References and Notes

  1. https://www.nobelprize.org/prizes/economic-sciences/1990/markowitz/biographical/
  2. Markowitz, H.M., 1993, “Trains of thought,” The American Economist, Vol. 37, No. 1, pp. 3-9.
  3. Though distinctly not drawing influence from or endorsing some of Hume’s other ideas.
  4. Mills, R., 2020, “David Hume’s racism was attacked by an 18th century Scottish philosopher, as well as modern Black Lives Matter protesters,” The Scotsman, September 18, https://www.scotsman.com/news/opinion/columnists/david-humes-racism-was-attacked-by-an-18th-century-scottish-philosopher-as-well-as-modern-black-lives-matter-protesters-dr-robin-mills-2976377.
  5. Levine, D.N., 2006, “Observation, Interpretation, Integration,” Powers of the Mind: The Reinvention of Liberal Learning in America, Chicago: University of Chicago Press.
  6. Scarf, H.E., “Inventory theory,” Operations Research, https://doi.org/10.1287/opre.50.1.186.17773.
  7. Gass, S., 2005, “The life and times of the father of linear programming,” OR/MS Today, https://doi.org/10.1287/orms.2005.04.15.
  8. Markowitz, H.M., 1957, “The elimination form of the inverse and its application to linear programming,” Management Science, Vol. 3, No. 3, pp. 255-269.
  9. Markowitz, H.M., 1991, “Foundations of portfolio theory,” The Journal of Finance, Vol. 46, No. 2, pp. 469-477.
  10. Markowitz, H., 1952, “The utility of wealth,” Journal of Political Economy, Vol. 60, No. 2, pp. 151-158.
  11. https://www.nobelprize.org/prizes/economic-sciences/2002/summary/
  12. https://replicationindex.com/2017/02/02/reconstruction-of-a-train-wreck-how-priming-research-went-of-the-rails/
  13. Kahneman, D., 2013, “Thinking, Fast and Slow,” New York: Farrar, Straus and Giroux.
  14. Kahneman, D. and Tversky, A., 1979, “Prospect Theory: An Analysis of Decision under Risk,” Econometrica, Vol. 47, No. 2, pp. 263-291.
  15. For those keeping track, this was the third distinct work Markowitz published with this title. The “Portfolio Selection” paper (as opposed to the thesis or book) was also distributed with the same name as a RAND report and a Cowles Commission paper.

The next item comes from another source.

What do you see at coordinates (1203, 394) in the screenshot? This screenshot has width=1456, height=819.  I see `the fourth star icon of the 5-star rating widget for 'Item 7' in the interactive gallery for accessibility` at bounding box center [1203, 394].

  16. Miller, M. H., 1960, “Book Review: Portfolio Selection: Efficient Diversification of Investments,” The Journal of Business, Vol. 33, No. 4, pp. 391-393.
  17. That journal being Naval Research Logistics Quarterly, so perhaps a fair criticism had Miller not also published there just three years prior.
  18. Sharpe, W. F., 1989, “Book Review: Mean-Variance Analysis in Portfolio Choice and Capital Markets,” The Journal of Finance, Vol. 44, No. 2, pp. 531-535.
  19. Markowitz either left or had been pushed out of CACI (accounts vary) some time before it provided interrogators for Abu Ghraib prison; the company has since been found liable for its role in the torture that occurred there in a U.S. federal trial.
  20. There’s an undeniable absence of women. The University of Chicago had a separate Department of Home Economics until 1956, and most women studying what would now be topics in economics or operational research were based there. Despite the separation at the time, their alumnae have to some extent been retconned into the history of the Department of Economics.